• Exercise: Lines with the word "section": copy all of them from the entries below.
"""
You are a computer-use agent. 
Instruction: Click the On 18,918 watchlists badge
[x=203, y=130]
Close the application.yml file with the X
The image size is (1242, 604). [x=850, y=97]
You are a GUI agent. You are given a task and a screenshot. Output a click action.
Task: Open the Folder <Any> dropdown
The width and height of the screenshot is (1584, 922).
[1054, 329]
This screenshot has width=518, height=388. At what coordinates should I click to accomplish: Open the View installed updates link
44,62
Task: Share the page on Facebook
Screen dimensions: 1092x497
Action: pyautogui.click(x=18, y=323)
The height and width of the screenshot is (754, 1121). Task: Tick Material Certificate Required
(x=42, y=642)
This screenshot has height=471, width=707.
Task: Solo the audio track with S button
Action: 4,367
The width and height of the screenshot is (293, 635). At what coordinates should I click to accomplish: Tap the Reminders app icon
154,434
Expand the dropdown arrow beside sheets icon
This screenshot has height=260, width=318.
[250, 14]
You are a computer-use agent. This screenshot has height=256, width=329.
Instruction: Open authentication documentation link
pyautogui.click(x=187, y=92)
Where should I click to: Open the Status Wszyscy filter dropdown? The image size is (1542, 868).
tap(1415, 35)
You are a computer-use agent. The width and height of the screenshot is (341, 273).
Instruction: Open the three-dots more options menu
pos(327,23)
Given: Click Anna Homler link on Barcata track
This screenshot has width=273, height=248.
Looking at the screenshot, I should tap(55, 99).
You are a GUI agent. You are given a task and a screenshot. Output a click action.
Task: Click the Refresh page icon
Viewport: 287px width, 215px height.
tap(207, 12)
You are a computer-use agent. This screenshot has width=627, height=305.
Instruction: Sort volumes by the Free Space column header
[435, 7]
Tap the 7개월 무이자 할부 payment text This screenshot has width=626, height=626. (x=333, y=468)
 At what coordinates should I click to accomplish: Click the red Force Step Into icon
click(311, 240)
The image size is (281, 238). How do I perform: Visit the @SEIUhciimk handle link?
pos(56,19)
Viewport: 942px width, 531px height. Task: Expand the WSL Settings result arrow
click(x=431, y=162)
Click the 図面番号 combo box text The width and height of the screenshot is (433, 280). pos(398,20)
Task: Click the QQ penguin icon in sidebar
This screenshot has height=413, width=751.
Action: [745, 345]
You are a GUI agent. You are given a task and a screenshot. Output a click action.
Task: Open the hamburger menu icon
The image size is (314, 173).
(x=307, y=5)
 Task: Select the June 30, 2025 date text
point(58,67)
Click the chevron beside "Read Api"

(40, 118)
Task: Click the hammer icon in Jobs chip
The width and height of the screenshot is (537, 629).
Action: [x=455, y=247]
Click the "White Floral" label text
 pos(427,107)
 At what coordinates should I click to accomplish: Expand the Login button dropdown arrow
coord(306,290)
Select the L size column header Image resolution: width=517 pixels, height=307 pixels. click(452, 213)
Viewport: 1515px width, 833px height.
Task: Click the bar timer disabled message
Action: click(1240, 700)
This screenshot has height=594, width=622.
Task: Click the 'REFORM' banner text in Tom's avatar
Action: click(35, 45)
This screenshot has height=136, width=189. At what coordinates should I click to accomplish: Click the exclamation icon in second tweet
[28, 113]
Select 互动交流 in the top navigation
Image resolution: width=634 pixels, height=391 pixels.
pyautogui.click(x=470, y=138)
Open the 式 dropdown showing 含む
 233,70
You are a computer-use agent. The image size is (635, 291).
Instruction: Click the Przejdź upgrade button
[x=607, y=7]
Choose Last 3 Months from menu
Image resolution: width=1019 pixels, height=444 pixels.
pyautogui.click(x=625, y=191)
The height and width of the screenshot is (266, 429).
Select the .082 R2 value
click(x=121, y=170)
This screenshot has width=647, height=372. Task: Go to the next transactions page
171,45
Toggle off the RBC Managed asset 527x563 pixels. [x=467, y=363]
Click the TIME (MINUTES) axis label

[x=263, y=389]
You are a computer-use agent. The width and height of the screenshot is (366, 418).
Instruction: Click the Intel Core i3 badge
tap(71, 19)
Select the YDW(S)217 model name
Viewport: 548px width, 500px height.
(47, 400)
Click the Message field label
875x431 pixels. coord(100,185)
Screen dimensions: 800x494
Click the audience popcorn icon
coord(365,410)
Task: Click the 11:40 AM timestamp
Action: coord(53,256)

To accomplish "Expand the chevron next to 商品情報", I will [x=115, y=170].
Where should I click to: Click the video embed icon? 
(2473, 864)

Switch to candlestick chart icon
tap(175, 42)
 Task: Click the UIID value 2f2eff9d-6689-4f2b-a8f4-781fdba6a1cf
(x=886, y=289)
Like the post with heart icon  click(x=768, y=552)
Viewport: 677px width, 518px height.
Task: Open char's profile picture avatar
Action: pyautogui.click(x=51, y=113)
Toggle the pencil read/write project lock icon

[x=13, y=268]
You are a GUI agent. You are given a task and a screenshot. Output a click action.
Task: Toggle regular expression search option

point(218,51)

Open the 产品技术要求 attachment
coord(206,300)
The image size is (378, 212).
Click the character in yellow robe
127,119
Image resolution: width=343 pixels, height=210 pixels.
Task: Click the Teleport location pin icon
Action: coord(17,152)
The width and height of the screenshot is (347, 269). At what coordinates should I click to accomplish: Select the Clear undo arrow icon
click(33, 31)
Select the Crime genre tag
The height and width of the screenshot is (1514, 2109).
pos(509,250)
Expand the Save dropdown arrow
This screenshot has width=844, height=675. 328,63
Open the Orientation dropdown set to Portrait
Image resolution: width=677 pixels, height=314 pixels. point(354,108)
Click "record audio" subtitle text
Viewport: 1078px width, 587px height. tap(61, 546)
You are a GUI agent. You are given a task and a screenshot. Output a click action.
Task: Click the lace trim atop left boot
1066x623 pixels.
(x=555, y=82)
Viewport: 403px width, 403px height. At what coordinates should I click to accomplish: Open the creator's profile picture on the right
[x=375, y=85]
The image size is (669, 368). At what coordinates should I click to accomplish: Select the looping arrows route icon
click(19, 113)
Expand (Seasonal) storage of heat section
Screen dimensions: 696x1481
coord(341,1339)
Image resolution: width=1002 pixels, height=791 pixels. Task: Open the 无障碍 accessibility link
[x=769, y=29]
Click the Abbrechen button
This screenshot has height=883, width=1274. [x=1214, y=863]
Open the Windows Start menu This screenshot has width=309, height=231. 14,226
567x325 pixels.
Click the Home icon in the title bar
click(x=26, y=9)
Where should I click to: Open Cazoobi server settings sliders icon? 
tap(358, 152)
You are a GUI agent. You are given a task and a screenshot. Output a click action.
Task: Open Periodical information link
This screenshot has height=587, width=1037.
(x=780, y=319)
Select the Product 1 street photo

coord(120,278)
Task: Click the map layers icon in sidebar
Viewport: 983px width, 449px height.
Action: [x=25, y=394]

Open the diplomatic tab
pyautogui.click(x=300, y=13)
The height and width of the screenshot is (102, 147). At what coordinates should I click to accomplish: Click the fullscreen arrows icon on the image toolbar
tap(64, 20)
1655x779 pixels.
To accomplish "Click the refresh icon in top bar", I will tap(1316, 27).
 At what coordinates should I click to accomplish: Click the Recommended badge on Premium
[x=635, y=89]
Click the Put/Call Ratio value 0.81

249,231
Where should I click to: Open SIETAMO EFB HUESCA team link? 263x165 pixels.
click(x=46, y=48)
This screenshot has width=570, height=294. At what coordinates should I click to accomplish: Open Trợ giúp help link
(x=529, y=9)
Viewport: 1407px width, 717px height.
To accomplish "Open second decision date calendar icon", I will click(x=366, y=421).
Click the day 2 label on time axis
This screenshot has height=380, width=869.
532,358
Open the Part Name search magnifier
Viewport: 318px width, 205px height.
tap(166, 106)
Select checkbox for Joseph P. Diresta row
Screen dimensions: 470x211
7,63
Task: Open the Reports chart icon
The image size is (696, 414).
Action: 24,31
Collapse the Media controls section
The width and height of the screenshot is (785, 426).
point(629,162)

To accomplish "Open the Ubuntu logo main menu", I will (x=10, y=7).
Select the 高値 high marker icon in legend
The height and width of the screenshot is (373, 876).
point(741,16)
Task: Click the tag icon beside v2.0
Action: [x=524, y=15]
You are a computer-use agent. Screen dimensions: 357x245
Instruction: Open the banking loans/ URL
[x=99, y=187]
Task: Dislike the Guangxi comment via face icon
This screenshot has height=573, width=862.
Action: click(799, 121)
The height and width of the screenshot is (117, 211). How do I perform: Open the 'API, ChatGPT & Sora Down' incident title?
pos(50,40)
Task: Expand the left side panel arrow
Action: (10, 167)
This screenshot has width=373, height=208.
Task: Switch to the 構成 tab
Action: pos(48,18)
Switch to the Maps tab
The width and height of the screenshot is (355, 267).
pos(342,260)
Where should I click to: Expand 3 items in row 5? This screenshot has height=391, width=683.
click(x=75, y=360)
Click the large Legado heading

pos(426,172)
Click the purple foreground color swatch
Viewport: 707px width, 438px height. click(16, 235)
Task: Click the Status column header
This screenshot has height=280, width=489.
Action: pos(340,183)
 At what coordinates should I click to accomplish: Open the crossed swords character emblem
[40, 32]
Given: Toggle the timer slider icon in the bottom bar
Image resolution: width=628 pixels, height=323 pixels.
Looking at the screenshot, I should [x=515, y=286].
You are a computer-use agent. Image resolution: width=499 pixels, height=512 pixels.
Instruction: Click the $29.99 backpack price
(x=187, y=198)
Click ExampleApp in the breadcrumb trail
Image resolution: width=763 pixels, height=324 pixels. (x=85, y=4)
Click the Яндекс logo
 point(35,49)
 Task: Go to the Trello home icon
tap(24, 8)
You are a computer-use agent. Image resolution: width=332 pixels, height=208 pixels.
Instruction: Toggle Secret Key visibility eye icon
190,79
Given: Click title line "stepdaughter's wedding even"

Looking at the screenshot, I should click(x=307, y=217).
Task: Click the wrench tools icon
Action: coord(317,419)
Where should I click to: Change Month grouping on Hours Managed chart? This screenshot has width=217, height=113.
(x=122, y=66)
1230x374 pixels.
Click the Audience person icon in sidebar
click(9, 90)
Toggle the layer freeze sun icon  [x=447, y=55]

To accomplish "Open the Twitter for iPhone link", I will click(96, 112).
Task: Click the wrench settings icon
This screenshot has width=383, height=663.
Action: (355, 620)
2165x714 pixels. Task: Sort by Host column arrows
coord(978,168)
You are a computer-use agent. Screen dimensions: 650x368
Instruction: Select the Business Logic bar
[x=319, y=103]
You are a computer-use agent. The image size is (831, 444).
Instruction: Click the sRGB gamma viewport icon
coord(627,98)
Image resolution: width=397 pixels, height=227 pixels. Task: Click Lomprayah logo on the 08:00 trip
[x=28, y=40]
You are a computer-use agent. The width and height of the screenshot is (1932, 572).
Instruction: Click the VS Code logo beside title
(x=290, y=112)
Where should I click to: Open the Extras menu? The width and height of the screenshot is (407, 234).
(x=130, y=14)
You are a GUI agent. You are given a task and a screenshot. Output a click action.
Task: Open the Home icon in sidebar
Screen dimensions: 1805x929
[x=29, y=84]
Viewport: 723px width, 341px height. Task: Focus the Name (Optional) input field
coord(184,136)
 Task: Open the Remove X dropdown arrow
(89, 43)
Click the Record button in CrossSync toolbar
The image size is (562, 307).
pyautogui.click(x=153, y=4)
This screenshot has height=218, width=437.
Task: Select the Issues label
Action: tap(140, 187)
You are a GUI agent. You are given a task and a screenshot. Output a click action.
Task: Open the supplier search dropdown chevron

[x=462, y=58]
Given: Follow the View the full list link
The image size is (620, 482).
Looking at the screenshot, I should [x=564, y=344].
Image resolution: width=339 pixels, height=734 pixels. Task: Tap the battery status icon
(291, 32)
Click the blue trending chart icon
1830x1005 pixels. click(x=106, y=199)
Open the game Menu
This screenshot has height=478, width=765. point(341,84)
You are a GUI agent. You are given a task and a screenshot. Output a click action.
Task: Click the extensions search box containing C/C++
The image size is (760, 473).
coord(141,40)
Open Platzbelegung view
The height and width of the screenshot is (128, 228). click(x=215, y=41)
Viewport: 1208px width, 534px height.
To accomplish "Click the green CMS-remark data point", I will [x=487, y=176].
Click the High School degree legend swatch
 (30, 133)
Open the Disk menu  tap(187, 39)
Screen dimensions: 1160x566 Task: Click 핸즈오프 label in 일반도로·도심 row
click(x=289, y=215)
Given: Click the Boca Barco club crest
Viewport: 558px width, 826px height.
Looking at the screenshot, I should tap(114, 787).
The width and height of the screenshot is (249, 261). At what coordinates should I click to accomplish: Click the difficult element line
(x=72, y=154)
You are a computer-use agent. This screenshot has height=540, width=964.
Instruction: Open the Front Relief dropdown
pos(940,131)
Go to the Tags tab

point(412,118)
"""
• Your response:
Expand (Seasonal) storage of heat section
Collapse the Media controls section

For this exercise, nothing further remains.